Your answer must be an exact copy of the data below.

--------

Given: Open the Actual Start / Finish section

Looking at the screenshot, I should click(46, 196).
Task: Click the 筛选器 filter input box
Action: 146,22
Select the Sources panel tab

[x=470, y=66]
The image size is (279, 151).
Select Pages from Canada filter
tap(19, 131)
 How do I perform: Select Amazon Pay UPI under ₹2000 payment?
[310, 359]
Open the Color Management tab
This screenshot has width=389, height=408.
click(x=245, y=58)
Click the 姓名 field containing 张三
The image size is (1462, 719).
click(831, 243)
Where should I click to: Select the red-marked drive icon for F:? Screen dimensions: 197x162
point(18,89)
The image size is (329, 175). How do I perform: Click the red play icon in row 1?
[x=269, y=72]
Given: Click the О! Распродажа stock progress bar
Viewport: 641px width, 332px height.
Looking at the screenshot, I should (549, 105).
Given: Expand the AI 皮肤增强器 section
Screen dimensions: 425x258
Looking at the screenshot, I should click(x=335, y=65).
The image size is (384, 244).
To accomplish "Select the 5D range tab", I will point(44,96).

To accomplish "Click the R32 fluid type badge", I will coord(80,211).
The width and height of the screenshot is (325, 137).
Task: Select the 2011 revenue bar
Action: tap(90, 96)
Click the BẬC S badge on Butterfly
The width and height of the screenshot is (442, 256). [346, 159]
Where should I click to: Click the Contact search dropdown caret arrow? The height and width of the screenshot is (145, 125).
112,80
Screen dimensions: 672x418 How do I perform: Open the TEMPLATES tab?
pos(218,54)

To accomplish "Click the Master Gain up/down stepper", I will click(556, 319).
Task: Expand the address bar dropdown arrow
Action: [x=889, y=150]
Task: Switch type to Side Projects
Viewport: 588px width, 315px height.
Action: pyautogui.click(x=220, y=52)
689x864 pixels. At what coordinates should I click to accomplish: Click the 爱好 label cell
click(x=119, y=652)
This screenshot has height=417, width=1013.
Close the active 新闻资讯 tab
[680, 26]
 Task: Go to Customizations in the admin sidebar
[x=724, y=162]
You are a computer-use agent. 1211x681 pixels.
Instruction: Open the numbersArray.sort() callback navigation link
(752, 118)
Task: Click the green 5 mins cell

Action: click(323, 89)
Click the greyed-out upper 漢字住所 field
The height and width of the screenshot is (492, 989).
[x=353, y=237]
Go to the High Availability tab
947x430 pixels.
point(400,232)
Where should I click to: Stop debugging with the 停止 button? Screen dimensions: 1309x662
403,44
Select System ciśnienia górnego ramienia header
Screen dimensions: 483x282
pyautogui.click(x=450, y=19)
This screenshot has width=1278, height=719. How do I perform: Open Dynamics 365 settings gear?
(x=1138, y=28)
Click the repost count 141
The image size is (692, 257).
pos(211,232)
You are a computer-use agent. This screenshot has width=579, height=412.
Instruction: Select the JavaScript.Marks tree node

--------

Your solution:
Given: Open the Actual Start / Finish section

Looking at the screenshot, I should click(46, 196).
Task: Click the 筛选器 filter input box
Action: 146,22
Select the Sources panel tab

[x=470, y=66]
The image size is (279, 151).
Select Pages from Canada filter
tap(19, 131)
 How do I perform: Select Amazon Pay UPI under ₹2000 payment?
[310, 359]
Open the Color Management tab
This screenshot has width=389, height=408.
click(x=245, y=58)
Click the 姓名 field containing 张三
The image size is (1462, 719).
click(831, 243)
Where should I click to: Select the red-marked drive icon for F:? Screen dimensions: 197x162
point(18,89)
The image size is (329, 175). How do I perform: Click the red play icon in row 1?
[x=269, y=72]
Given: Click the О! Распродажа stock progress bar
Viewport: 641px width, 332px height.
Looking at the screenshot, I should (549, 105).
Given: Expand the AI 皮肤增强器 section
Screen dimensions: 425x258
Looking at the screenshot, I should click(x=335, y=65).
The image size is (384, 244).
To accomplish "Select the 5D range tab", I will point(44,96).

To accomplish "Click the R32 fluid type badge", I will coord(80,211).
The width and height of the screenshot is (325, 137).
Task: Select the 2011 revenue bar
Action: tap(90, 96)
Click the BẬC S badge on Butterfly
The width and height of the screenshot is (442, 256). [346, 159]
Where should I click to: Click the Contact search dropdown caret arrow? The height and width of the screenshot is (145, 125).
112,80
Screen dimensions: 672x418 How do I perform: Open the TEMPLATES tab?
pos(218,54)

To accomplish "Click the Master Gain up/down stepper", I will click(556, 319).
Task: Expand the address bar dropdown arrow
Action: [x=889, y=150]
Task: Switch type to Side Projects
Viewport: 588px width, 315px height.
Action: pyautogui.click(x=220, y=52)
689x864 pixels. At what coordinates should I click to accomplish: Click the 爱好 label cell
click(x=119, y=652)
This screenshot has height=417, width=1013.
Close the active 新闻资讯 tab
[680, 26]
 Task: Go to Customizations in the admin sidebar
[x=724, y=162]
You are a computer-use agent. 1211x681 pixels.
Instruction: Open the numbersArray.sort() callback navigation link
(752, 118)
Task: Click the green 5 mins cell

Action: click(323, 89)
Click the greyed-out upper 漢字住所 field
The height and width of the screenshot is (492, 989).
[x=353, y=237]
Go to the High Availability tab
947x430 pixels.
point(400,232)
Where should I click to: Stop debugging with the 停止 button? Screen dimensions: 1309x662
403,44
Select System ciśnienia górnego ramienia header
Screen dimensions: 483x282
pyautogui.click(x=450, y=19)
This screenshot has width=1278, height=719. How do I perform: Open Dynamics 365 settings gear?
(x=1138, y=28)
Click the repost count 141
The image size is (692, 257).
pos(211,232)
You are a computer-use agent. This screenshot has width=579, height=412.
Instruction: Select the JavaScript.Marks tree node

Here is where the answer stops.